U.S. Education the Envy of the World
An interesting comment from the Core Knowledge Blog:

U.S. Education the Envy of the World. Really.

Published by Robert Pondiscio on June 2, 2008 in Book Excerpt and Higher Education.

While the United States marvels at Asia’s test-taking skills, Asian governments come to the United States to figure out how to get their children to think.  So says Fareed Zakaria, a Newsweek editor.  His new book, The Post-American World, is excerpted in Foreign Affairs.  Zakaria believes the U.S. can continue shaping the world, but only if it can overcome its political dysfunction and reorient U.S. policy for a world defined by the rise of other powers.

Zakaria’s thesis is broad, naturally, but his observations on education are worth noting.  He describes higher education as the United States’ best industry, and notes “in no other field is the United States’ advantage so overwhelming….Depending on which study you look at, the United States, with five percent of the world’s population, has either seven or eight of the world’s top ten universities and either 48 percent or 68 percent of the top 50.”
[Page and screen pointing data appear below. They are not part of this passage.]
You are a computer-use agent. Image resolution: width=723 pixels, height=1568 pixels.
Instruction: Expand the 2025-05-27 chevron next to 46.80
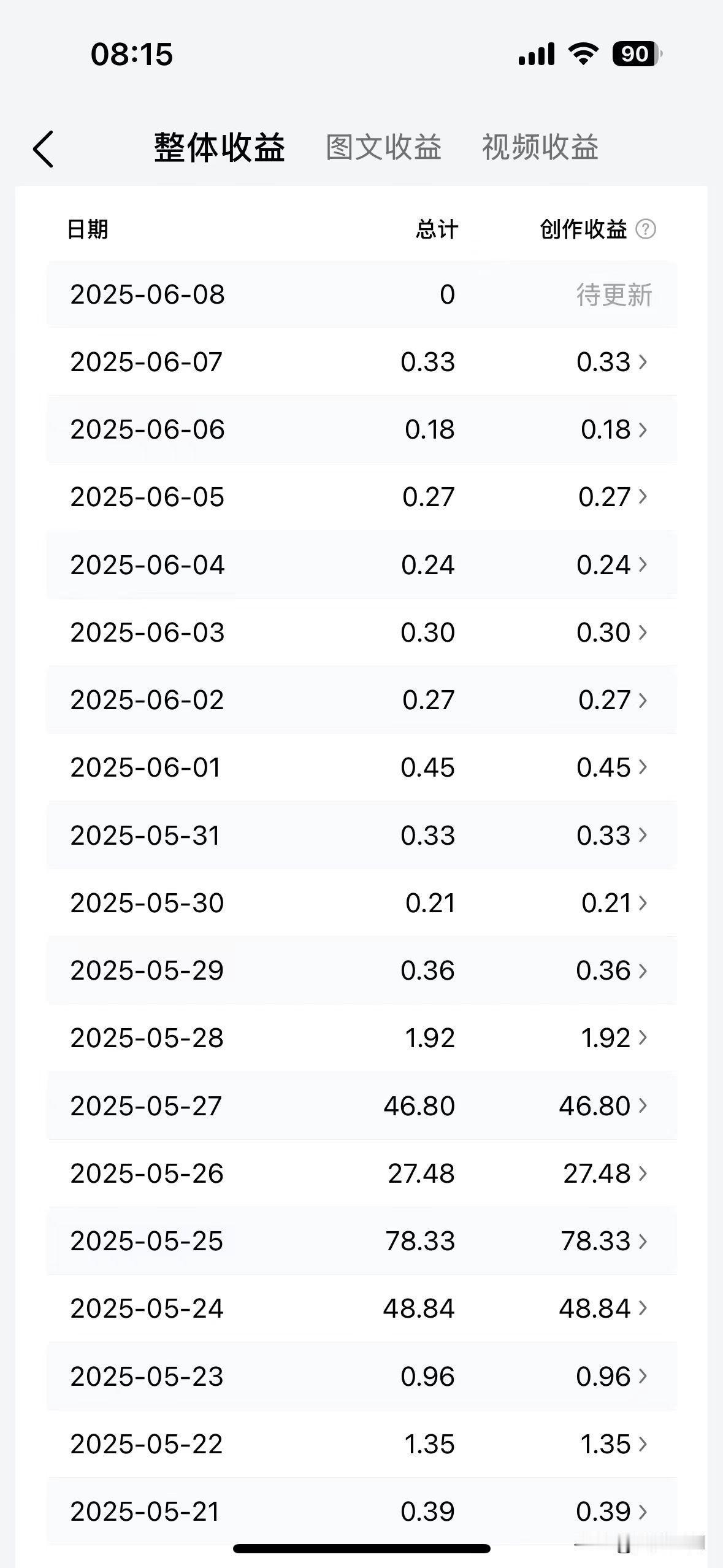click(x=643, y=1105)
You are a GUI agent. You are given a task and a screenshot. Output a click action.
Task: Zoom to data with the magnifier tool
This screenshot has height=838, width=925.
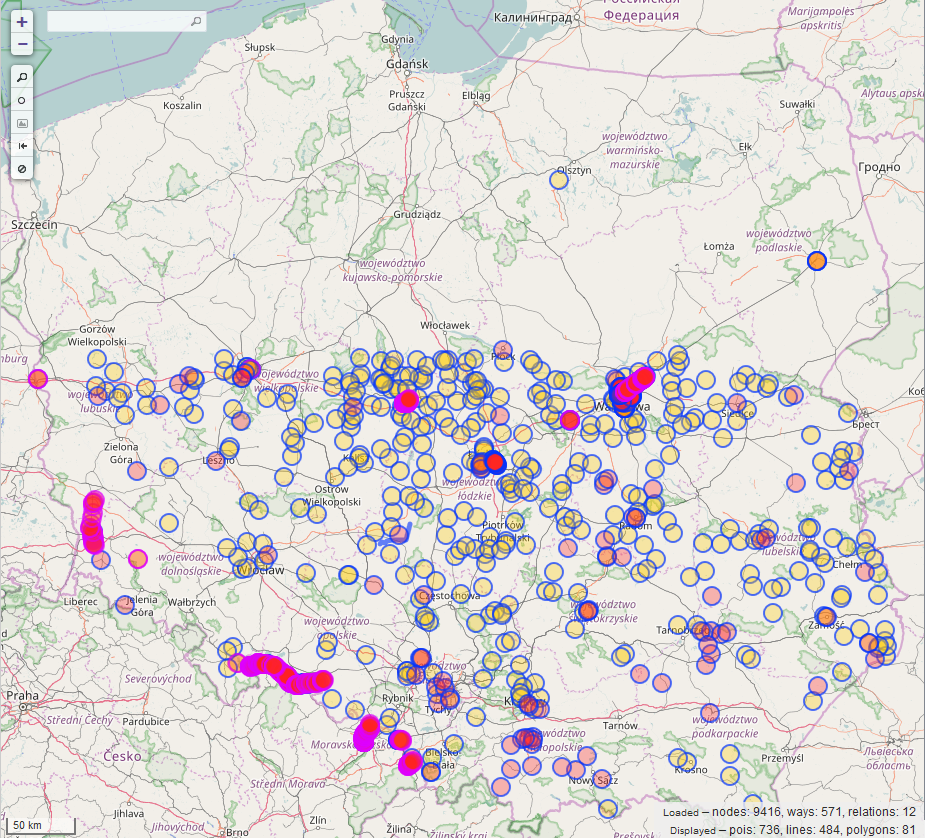click(22, 77)
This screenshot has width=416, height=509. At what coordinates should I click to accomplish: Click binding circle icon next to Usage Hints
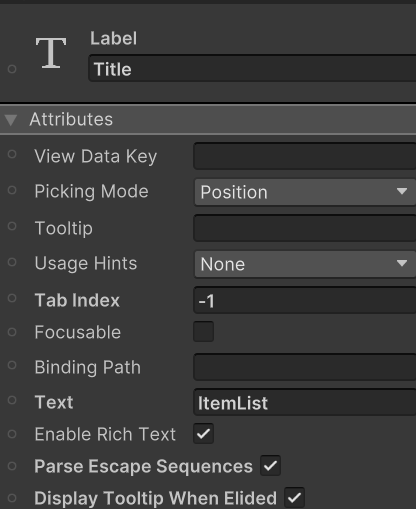click(12, 262)
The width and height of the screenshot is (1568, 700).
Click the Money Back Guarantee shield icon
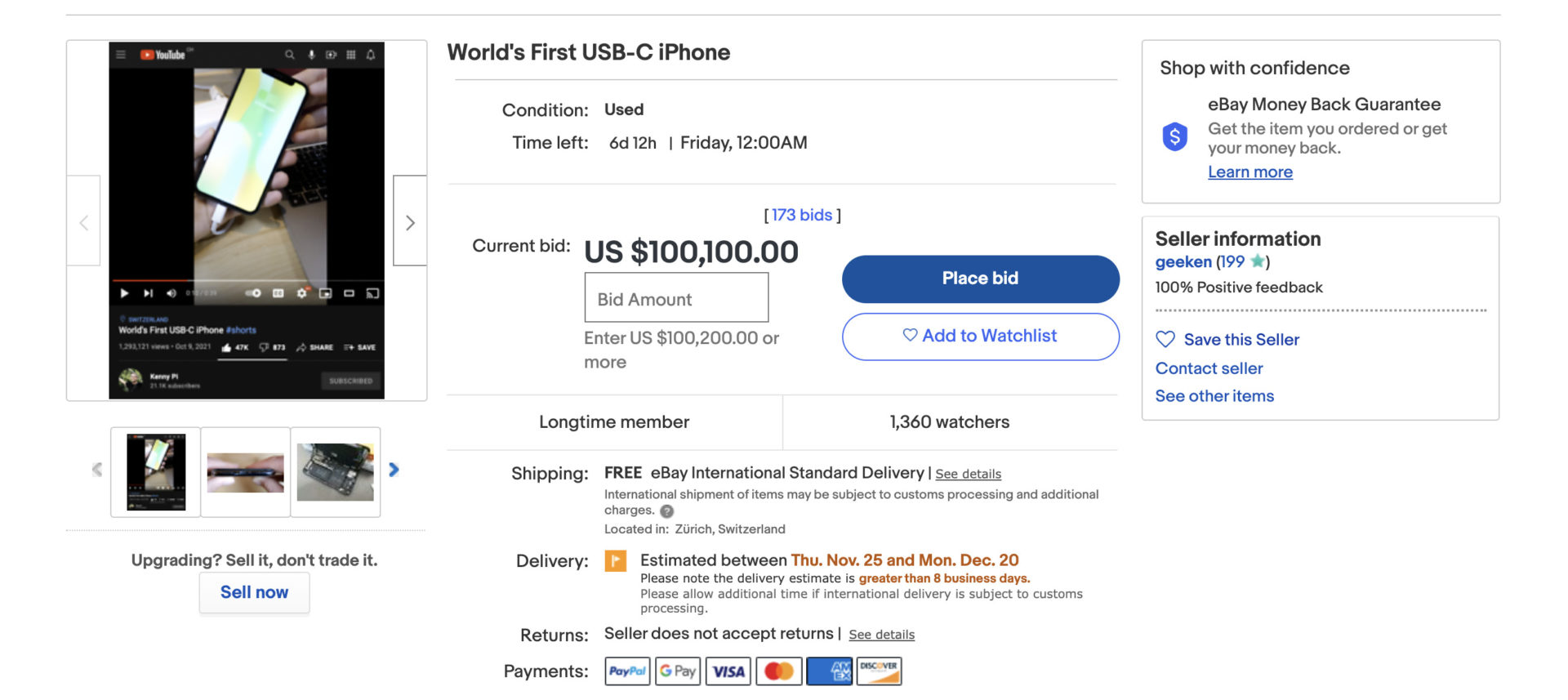(1174, 136)
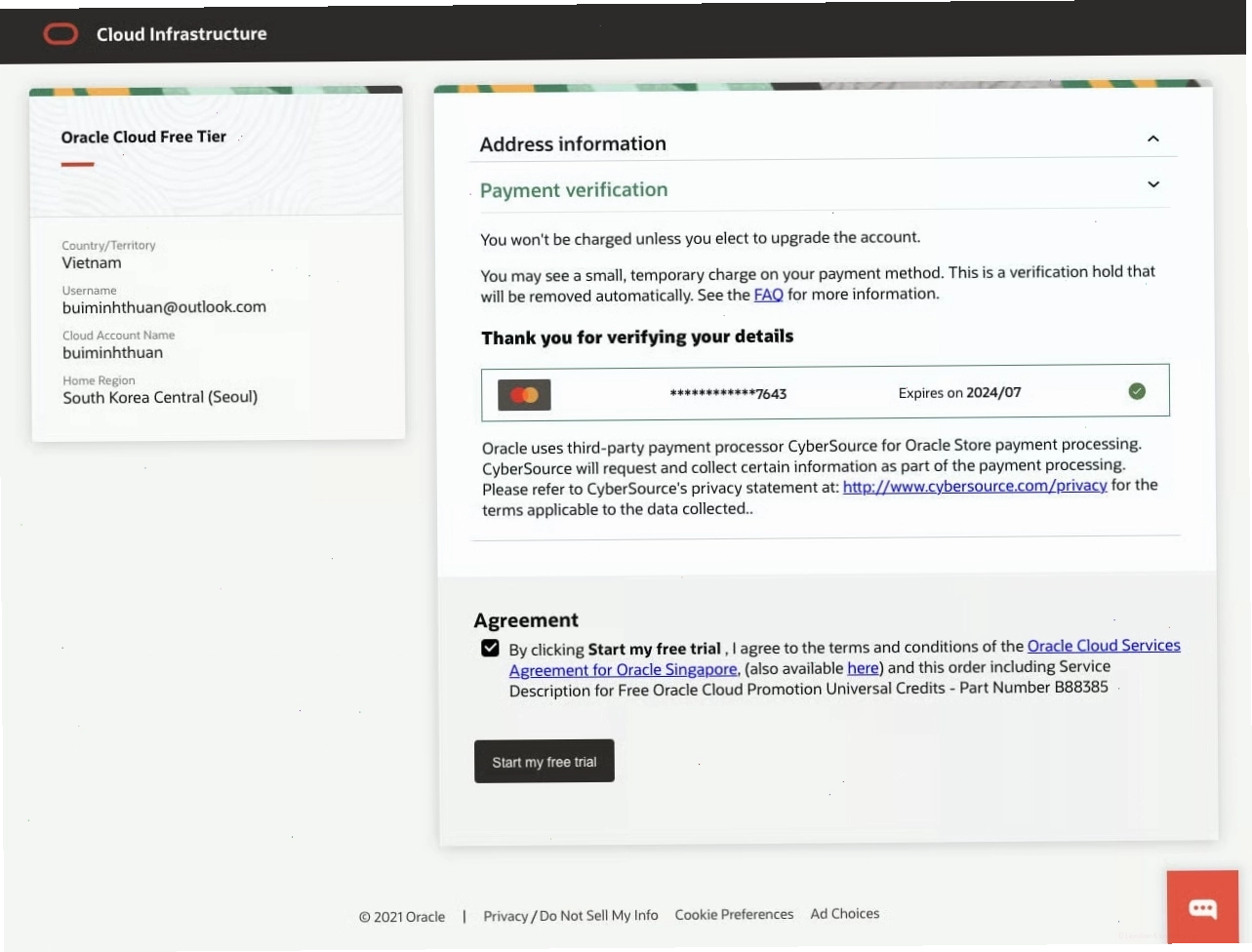Collapse the Address information chevron
Screen dimensions: 1252x952
(x=1152, y=139)
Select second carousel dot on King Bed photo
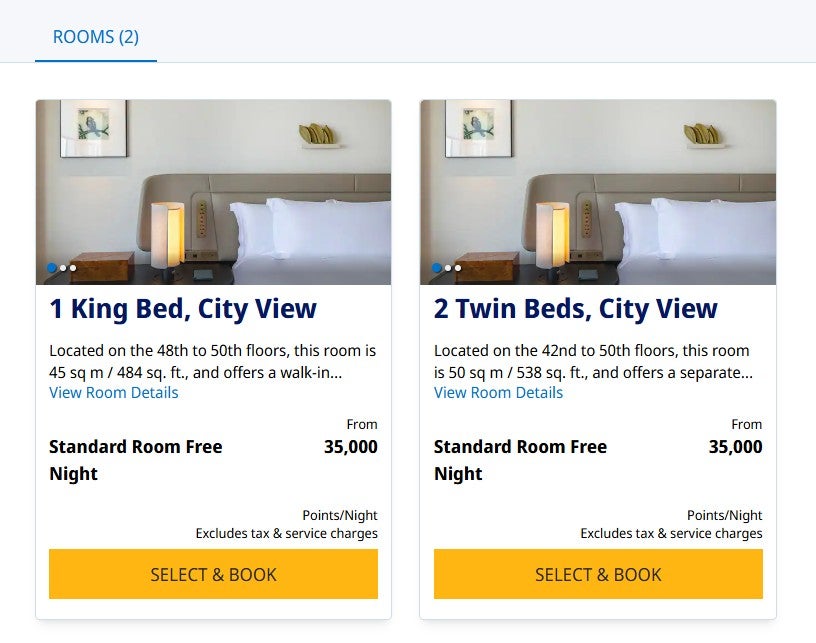This screenshot has width=816, height=643. 63,268
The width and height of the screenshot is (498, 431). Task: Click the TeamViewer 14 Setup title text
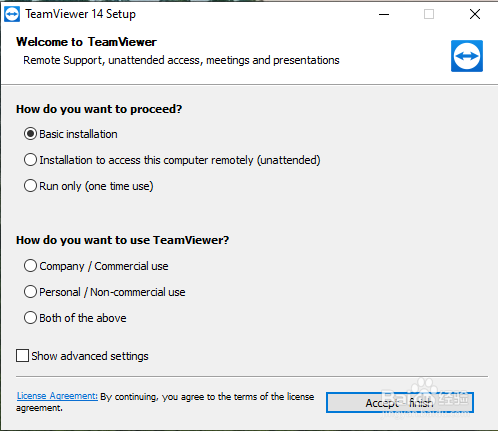(x=81, y=14)
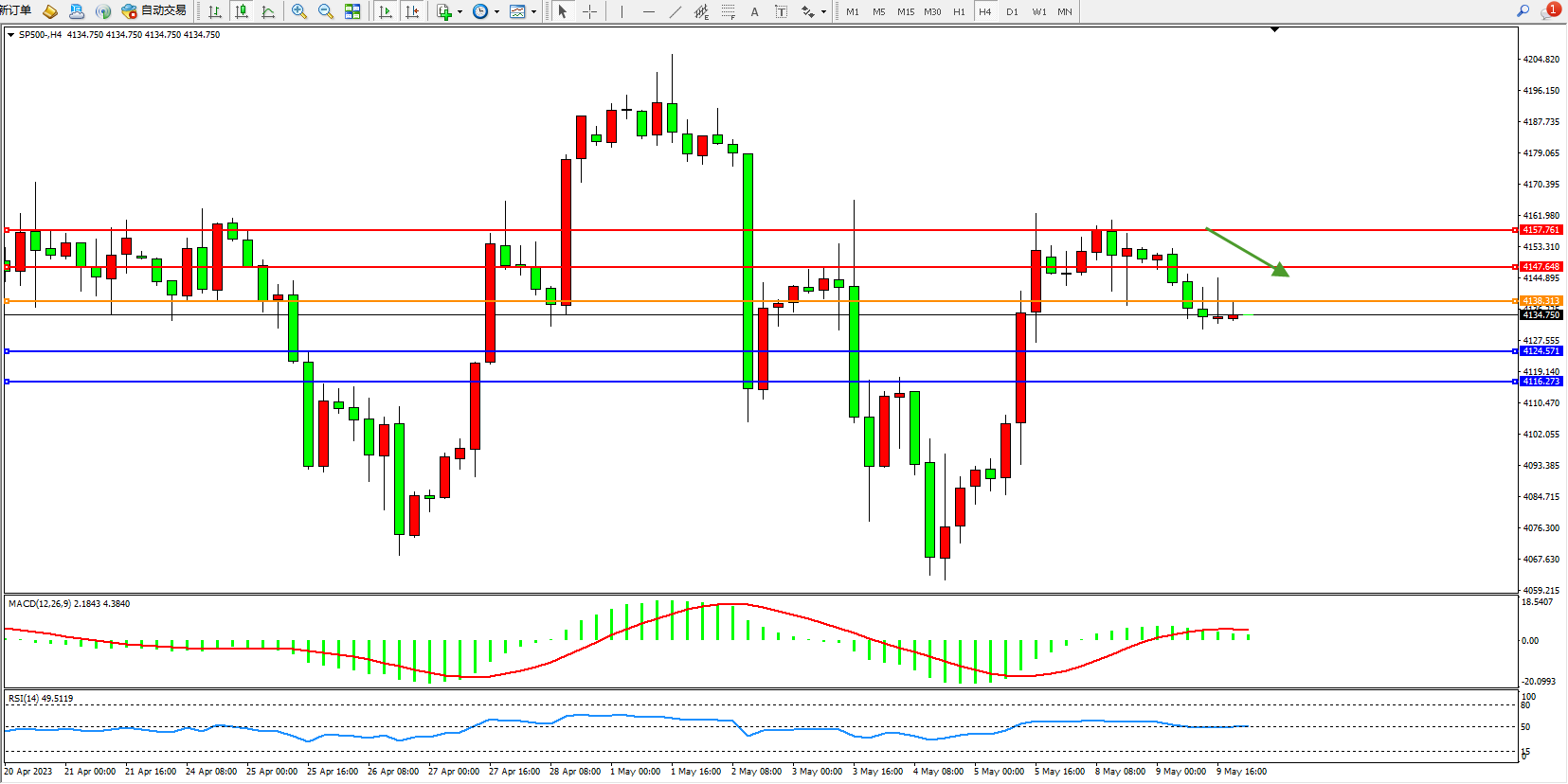Open the chart templates dropdown arrow
The image size is (1568, 784).
tap(534, 12)
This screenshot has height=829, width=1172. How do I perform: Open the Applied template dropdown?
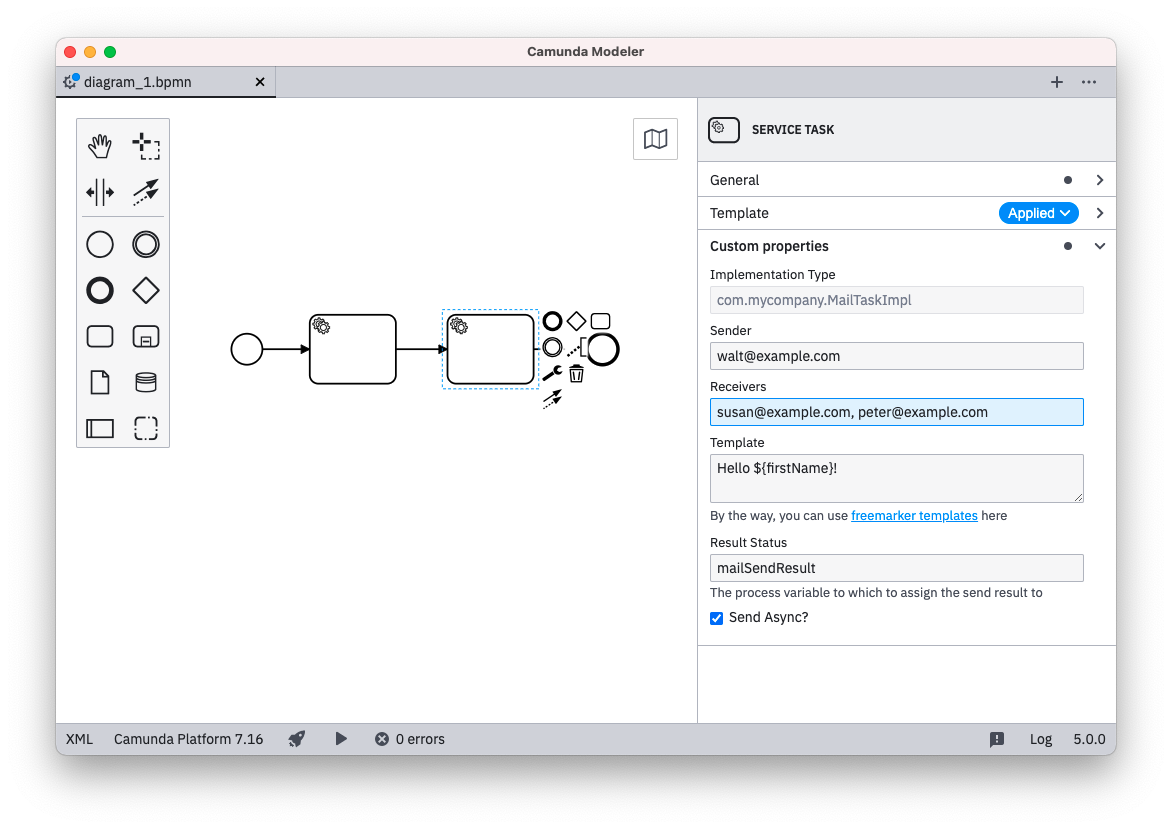point(1038,212)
    Few people believe that U.S. primary and secondary schools deserve similar praise. The school system, the line goes, is in crisis, with its students performing particularly badly in science and math, year after year, in international rankings. But the statistics here, although not wrong, reveal something slightly different. The real problem is one not of excellence but of access. The Trends in International Mathematics and Science Study (TIMSS), the standard for comparing educational programs across nations, puts the United States squarely in the middle of the pack. The media reported the news with a predictable penchant for direness: “Economic Time Bomb: U.S. Teens Are Among Worst at Math,” declared The Wall Street Journal.

Poor and minority students score well below the U.S. average, Zakaria notes.  “This will, over time, translate into a competitiveness problem, because if the United States cannot educate and train a third of the working population to compete in a knowledge economy, this will drag down the country. But it does know what works.”

    The U.S. system may be too lax when it comes to rigor and memorization, but it is very good at developing the critical faculties of the mind. It is surely this quality that goes some way in explaining why the United States produces so many entrepreneurs, inventors, and risk takers. Tharman Shanmugaratnam, until recently Singapore’s minister of education, explains the difference between his country’s system and that of the United States: “We both have meritocracies,” Shanmugaratnam says. “Yours is a talent meritocracy, ours is an exam meritocracy. We know how to train people to take exams. You know how to use people’s talents to the fullest. Both are important, but there are some parts of the intellect that we are not able to test well — like creativity, curiosity, a sense of adventure, ambition. Most of all, America has a culture of learning that challenges conventional wisdom, even if it means challenging authority.” This is one reason that Singaporean officials recently visited U.S. schools to learn how to create a system that nurtures and rewards ingenuity, quick thinking, and problem solving.